These days, cyber attackers continue to imitate government agencies and authorities worldwide to further their malicious phishing activities in large numbers. Recently, we saw how new phishing campaigns impersonating the World Health Organization (WHO) are on the rise, in the wake of the COVID-19 outbreak.
Attackers use ready-made phishing templates
A new report by a cybersecurity company Proofpoint highlights a sudden increase in the number of COVID-19 phishing landing page deployments since March 2020:
“Credential phishing attackers often tailor their email lures with themes they believe will be the most effective and use general websites for actual credential harvesting.”
Attackers continue to use the on-going panic to their advantage. Since March 2020, researchers have observed a surge in the deployment of COVID-19-themed phishing website templates impersonating NGOs including the WHO, Internal Revenue Service (IRS), among others.
Since January 2020, security researchers have observed over 300 phishing campaigns worldwide. Half of these attacks targeted user credentials. Researchers have also shown some of the recent template examples that make it easy for threat actors to deploy malicious phishing websites, impersonating well-known authorities.
The report denotes a sluggish growth that significantly jumped at the beginning of March 2020 and then began to plunge in April 2020.
“The peak in March and subsequent drop off in April likely reflects a combination of saturation for COVID-19 payment theme phishing templates and a move towards other COVID-19 themes as many one-time payments were disbursed.”

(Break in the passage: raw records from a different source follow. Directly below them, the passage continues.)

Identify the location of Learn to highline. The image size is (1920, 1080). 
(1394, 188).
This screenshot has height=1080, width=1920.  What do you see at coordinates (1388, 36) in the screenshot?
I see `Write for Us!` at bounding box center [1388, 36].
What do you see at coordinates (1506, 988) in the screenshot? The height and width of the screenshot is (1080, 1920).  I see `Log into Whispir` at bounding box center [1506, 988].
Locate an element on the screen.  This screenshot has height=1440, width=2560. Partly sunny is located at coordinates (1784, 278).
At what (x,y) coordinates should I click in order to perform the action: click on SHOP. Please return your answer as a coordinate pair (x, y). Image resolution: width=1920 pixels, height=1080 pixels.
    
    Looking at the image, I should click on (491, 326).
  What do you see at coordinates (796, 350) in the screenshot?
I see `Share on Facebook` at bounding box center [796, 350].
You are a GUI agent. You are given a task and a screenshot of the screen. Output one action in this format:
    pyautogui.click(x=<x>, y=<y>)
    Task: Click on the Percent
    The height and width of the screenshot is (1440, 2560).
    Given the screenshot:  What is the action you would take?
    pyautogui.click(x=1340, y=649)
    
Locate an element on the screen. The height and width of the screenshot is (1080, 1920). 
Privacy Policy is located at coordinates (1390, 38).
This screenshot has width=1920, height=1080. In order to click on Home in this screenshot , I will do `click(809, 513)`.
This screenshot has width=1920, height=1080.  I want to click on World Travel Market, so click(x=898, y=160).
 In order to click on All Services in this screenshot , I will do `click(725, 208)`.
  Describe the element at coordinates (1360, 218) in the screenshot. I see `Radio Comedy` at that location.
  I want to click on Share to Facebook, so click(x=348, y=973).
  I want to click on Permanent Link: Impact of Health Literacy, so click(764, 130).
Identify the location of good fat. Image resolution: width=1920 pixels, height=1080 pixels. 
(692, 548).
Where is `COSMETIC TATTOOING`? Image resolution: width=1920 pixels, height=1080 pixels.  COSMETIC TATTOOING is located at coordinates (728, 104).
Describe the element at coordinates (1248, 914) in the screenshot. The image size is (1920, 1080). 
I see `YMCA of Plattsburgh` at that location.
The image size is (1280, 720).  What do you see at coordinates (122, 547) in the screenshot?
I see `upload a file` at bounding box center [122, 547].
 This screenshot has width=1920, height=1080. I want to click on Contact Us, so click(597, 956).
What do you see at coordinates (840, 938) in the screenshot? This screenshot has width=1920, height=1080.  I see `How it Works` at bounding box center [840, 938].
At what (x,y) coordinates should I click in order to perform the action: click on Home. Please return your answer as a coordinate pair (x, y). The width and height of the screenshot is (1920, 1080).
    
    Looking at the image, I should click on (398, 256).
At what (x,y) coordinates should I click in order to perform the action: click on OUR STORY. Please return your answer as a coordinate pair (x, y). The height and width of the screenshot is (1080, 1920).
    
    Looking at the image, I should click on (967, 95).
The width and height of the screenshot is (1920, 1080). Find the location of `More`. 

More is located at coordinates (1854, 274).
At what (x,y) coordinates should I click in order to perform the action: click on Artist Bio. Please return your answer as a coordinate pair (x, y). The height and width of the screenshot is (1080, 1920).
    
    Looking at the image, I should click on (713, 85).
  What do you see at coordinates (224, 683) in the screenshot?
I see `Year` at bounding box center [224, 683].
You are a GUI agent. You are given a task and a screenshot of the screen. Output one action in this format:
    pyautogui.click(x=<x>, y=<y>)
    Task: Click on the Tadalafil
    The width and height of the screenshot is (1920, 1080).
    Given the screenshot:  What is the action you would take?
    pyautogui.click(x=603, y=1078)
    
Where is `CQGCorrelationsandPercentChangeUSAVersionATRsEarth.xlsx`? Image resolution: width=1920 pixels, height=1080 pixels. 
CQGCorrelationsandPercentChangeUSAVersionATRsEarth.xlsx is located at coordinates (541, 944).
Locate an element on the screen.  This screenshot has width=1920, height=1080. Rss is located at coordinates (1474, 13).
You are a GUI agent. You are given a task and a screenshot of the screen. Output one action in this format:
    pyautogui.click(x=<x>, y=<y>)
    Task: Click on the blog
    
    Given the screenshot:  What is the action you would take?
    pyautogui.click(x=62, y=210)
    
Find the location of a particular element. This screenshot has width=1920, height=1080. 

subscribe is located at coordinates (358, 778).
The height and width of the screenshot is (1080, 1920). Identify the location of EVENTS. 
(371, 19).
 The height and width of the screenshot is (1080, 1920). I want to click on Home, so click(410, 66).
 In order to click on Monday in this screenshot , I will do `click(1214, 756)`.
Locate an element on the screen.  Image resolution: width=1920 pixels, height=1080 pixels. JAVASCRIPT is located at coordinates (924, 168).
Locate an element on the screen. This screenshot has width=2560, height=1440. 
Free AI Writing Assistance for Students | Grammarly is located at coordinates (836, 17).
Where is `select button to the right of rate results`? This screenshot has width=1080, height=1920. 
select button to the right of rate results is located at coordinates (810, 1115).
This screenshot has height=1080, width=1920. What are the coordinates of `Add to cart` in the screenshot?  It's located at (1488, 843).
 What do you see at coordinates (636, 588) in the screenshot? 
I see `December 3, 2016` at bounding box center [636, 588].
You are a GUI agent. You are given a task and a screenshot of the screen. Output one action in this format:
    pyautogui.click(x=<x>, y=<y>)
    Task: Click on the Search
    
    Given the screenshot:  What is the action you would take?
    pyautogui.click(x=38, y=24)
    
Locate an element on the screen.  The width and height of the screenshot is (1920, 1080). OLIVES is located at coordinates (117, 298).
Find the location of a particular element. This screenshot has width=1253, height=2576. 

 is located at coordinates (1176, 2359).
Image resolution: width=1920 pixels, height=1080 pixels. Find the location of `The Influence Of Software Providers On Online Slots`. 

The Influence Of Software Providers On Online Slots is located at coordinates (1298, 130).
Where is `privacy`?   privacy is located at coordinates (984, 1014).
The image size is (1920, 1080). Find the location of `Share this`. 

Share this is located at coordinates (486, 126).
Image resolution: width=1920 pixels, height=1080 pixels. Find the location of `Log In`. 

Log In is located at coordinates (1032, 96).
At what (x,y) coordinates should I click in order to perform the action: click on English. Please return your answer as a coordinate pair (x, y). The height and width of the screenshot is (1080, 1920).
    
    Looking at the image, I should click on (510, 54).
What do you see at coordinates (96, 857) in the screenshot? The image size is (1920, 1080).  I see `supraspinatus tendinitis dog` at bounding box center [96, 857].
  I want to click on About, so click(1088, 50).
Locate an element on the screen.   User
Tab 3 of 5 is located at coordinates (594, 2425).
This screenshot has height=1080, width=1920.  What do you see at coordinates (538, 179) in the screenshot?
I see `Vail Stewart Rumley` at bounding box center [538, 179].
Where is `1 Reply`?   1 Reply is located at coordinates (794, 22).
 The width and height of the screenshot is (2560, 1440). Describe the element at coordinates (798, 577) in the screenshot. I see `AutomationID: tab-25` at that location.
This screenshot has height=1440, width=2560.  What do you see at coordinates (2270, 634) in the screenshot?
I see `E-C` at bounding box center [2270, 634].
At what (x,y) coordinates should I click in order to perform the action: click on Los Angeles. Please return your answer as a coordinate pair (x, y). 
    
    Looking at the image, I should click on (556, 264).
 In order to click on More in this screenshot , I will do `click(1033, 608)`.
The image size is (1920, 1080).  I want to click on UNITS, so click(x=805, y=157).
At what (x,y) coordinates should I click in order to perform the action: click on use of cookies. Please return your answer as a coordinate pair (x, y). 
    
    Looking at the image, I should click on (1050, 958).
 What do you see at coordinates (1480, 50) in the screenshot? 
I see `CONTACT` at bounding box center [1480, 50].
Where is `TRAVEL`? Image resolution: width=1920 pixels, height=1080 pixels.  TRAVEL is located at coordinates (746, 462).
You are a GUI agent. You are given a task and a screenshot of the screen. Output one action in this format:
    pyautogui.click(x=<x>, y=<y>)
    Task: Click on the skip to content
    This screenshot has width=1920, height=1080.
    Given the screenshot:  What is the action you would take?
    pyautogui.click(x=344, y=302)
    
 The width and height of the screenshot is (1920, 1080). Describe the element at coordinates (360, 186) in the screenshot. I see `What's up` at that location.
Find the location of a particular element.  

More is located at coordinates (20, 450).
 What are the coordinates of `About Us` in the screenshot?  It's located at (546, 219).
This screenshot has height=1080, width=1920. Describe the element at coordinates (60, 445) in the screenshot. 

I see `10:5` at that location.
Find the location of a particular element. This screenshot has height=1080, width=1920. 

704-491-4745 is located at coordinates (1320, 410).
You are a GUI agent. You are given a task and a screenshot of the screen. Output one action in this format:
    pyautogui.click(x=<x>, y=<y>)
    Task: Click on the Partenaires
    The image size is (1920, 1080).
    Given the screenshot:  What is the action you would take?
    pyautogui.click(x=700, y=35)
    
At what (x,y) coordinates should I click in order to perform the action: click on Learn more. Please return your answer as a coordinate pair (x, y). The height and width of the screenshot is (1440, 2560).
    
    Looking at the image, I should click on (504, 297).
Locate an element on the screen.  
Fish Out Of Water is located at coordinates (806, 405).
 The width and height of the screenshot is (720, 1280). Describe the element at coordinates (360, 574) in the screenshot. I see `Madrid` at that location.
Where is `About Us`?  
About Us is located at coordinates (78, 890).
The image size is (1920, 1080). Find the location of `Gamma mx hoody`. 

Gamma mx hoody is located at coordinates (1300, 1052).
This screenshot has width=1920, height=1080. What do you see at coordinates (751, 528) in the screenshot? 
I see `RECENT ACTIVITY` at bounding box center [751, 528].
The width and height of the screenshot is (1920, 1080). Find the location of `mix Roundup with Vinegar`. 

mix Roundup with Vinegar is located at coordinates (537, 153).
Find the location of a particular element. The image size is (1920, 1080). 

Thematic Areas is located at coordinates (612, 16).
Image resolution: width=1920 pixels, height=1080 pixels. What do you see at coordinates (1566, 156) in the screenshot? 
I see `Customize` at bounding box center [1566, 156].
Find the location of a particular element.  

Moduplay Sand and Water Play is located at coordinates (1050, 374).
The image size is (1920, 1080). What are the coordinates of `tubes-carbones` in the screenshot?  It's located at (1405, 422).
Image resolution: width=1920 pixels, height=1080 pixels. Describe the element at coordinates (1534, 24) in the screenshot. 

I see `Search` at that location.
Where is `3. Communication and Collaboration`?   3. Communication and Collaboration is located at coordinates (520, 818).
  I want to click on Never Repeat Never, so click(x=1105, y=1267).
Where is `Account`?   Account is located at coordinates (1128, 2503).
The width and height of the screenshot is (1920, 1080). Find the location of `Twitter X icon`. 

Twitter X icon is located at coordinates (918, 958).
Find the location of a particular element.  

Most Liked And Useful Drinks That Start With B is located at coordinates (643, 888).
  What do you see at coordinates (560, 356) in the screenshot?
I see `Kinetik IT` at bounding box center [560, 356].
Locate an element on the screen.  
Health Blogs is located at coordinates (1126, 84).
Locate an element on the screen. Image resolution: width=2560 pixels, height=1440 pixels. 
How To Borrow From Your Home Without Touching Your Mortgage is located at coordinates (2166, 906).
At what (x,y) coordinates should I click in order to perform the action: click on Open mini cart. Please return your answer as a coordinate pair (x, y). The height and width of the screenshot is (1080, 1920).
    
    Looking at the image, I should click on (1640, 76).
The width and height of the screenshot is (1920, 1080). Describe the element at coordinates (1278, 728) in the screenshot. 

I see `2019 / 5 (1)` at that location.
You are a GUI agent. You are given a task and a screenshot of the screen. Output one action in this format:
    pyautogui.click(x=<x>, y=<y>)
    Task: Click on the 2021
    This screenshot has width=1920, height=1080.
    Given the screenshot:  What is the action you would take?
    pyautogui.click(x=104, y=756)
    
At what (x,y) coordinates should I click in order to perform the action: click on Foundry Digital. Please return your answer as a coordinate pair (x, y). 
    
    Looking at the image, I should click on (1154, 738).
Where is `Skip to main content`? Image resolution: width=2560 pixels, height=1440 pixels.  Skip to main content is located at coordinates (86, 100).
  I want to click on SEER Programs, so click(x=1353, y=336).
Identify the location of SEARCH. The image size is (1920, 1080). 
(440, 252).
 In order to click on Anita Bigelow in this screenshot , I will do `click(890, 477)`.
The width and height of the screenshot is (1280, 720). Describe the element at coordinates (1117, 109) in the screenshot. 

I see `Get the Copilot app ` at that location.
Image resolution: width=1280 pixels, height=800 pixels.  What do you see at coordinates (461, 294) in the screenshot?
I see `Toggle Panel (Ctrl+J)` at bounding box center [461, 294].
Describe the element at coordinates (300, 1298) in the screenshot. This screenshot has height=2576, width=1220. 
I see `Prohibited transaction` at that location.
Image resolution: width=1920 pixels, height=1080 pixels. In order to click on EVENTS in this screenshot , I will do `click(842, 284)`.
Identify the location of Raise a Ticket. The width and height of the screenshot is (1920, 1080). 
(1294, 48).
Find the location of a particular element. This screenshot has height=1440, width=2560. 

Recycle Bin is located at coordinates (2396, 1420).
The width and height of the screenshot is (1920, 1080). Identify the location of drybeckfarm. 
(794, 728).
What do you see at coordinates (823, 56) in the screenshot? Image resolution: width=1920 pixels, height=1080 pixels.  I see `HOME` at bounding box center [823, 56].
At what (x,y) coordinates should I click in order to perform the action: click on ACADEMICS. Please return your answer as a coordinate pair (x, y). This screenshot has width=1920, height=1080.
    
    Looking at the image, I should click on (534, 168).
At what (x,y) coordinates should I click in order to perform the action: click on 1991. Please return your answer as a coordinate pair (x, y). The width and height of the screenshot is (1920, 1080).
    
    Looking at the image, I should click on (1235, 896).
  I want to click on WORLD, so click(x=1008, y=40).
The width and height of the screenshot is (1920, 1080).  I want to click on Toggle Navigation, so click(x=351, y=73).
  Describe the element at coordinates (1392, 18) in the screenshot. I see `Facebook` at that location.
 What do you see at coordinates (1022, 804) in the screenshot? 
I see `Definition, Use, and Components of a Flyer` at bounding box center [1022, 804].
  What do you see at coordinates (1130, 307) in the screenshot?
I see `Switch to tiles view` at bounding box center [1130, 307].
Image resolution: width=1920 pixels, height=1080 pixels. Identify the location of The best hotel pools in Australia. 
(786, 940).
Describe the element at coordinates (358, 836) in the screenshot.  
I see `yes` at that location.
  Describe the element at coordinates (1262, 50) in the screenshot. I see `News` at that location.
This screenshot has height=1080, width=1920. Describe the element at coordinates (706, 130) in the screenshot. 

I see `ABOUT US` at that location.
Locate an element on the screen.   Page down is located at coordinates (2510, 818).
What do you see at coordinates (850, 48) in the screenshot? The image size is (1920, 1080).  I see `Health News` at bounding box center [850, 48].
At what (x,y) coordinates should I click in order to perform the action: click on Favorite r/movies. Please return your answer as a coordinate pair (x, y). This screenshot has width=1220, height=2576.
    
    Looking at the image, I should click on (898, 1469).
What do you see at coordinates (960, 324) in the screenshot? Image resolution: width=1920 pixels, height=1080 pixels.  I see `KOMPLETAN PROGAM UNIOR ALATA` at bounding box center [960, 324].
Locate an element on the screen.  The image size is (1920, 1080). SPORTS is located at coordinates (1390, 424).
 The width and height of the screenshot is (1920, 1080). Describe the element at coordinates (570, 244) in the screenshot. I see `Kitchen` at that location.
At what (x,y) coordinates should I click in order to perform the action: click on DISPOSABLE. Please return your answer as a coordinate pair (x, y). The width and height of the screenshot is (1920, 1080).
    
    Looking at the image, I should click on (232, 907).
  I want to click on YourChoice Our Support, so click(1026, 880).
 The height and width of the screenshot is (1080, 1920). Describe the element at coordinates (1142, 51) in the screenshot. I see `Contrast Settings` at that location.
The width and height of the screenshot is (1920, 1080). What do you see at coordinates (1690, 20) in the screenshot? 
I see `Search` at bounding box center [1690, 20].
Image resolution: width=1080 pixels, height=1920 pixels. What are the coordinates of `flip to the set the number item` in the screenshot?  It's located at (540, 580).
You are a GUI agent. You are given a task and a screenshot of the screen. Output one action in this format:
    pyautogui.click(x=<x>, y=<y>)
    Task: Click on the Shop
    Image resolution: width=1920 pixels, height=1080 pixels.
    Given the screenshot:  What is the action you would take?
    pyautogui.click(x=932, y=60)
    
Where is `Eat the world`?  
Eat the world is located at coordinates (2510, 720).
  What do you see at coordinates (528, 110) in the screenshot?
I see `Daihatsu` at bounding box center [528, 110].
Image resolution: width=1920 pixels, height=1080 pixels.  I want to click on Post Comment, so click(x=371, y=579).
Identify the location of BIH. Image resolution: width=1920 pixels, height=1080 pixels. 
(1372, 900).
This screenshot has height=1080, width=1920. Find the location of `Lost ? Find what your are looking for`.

COVID-19-themed frauds and scams are not new. Earlier, researchers observed a 30 percent increase in the number of COVID-19 related cyberattacks during a single week.
Attackers use the email subject line such as “Urgent letter from WHO: First human COVID-19 vaccine test/result update” to lure victims, asking them to enter Google/Facebook login credentials.
While the majority of phishing campaigns are primarily in English, researchers have also seen campaigns in Japanese, Spanish, Italian, French, Portuguese, Turkish, and other languages.
These fake phishing websites ask users to verify their login credentials by entering their username/email addresses and passwords. Once users enter their login credentials, it would compromise multiple accounts since the majority of users tend to use the same passwords on multiple websites.
In related news, threat actors have been abusing Google search’s open redirect feature to promote their phishing campaigns.